Maka, tidak heran bahwa nyunat perempuan sama aja dengan menghalangi perempuan mendapatkan hak mereka untuk memperoleh kepuasan seksual. Ini yang kita sebut trauma psikologis jangka panjang yang efeknya jauh lebih jelek ketimbang sekedar tewas karena pendarahan. Bahkan penyiksaan terhadap perempuan sudah dimulai semenjak dirinya masih jadi orok.

Dan di Pulang Pisau, bayi perempuan yang disunat dirayain dengan makan-makan. Bonyoknya nyembeleh ayam, lalu bikin pesta dan ngundang tetangga. Jadi pendeknya, orang-orang ini makan-makan untuk merayakan seorang gadis malang yang baru saja kehilangan orgasme yang nggak akan pernah dia dapatkan.

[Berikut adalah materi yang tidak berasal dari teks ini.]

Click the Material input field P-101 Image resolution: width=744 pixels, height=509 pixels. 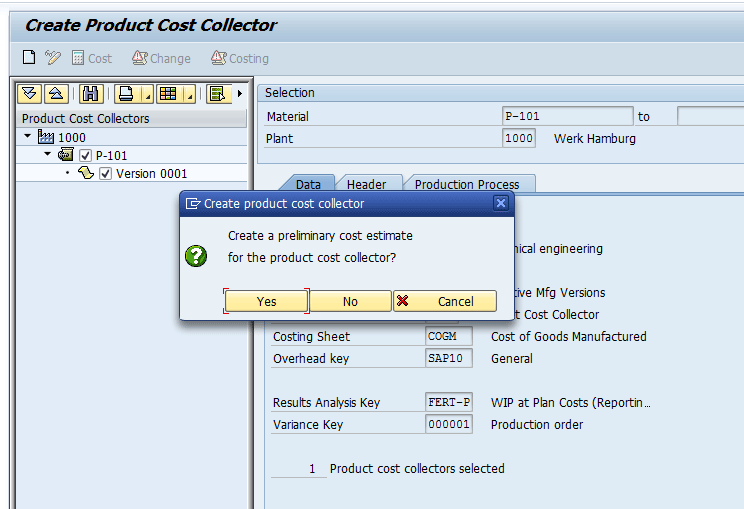pyautogui.click(x=566, y=116)
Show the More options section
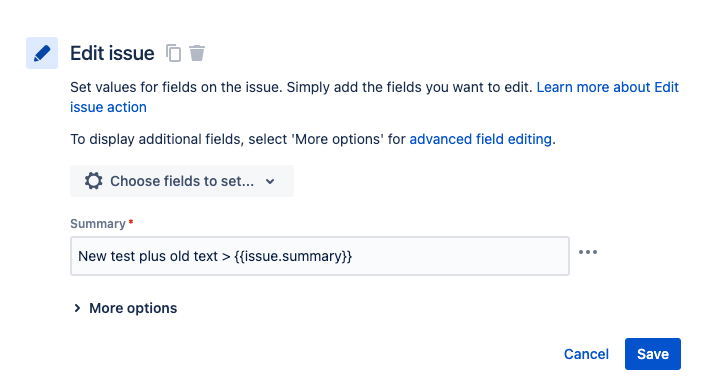This screenshot has height=392, width=721. click(x=125, y=308)

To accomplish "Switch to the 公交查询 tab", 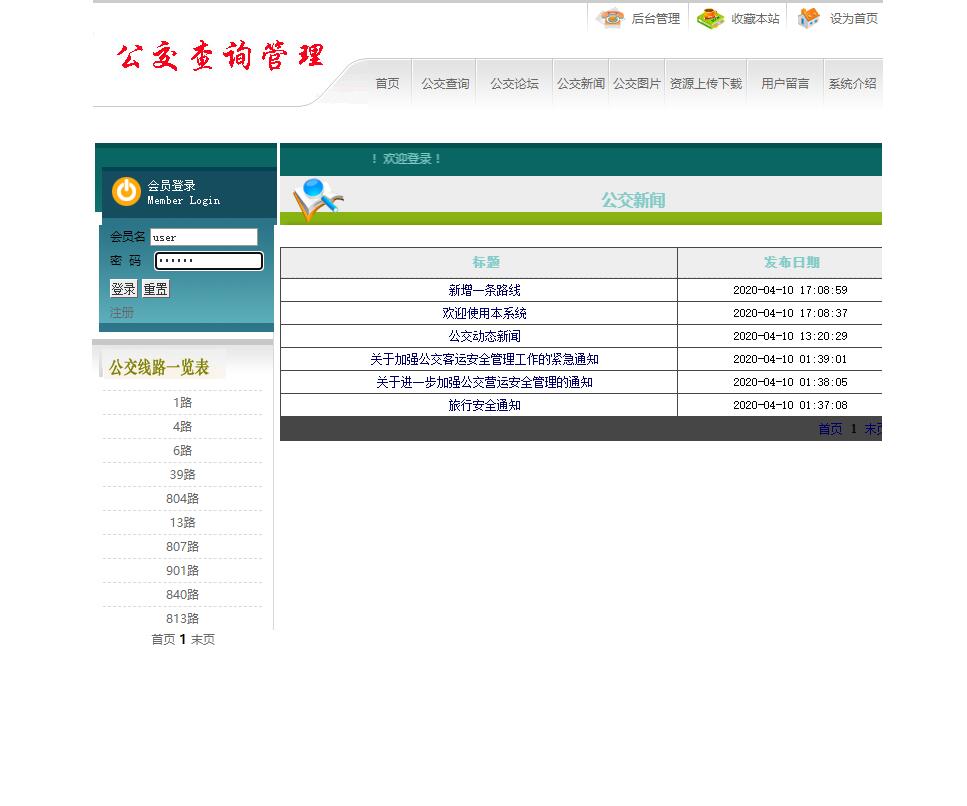I will (x=444, y=83).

Susah karena mendidik para orang tua supaya tidak nyunat anak perempuan mereka, jauh lebih susah ketimbang ngajarin mereka bikin bayi. Faktanya, orang tua nyunat anak-anak gadis coz mereka disaranin gitu oleh pemuka agama setempat, yang ketinggalan berita bahwa menyunat cewek itu dilarang. Itulah resiko yang harus ditanggung daerah terpencil. Selain sarana infrastruktur yang ketinggalan jaman, urusan pendidikan mental pun juga sangat "last year".

Untunglah pestanya batal. Suatu hari ketika ayamnya mau disembeleh, mendadak ayamnya udah nggak ada. Pemiliknya nyari ayam itu ke mana-mana, tapi ayamnya nggak ketemu. Ketika mereka buka kandang ayamnya..OMG! Apa coba yang ketemu?
Seekor ular sepanjang tiga meter sebesar diameter tiang listrik sedang asyik ngunyah bangkai ayam naas itu.

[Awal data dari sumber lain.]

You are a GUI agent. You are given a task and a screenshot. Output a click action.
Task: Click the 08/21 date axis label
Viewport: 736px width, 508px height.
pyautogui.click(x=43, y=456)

Jadi, bayi yang malang itu kehilangan klitoris, ayam buat kenduri mati dimakan ular, dan tetangga sekampung batal makan-makan gratis. Rugi berapa kali tuh?

Jangan sunat anak-anak perempuan. Perempuan butuh klitoris mereka utuh. Coz mereka layak untuk orgasme supaya merasakan kepuasan seksual. Dan perempuan itu, memang harus bahagia.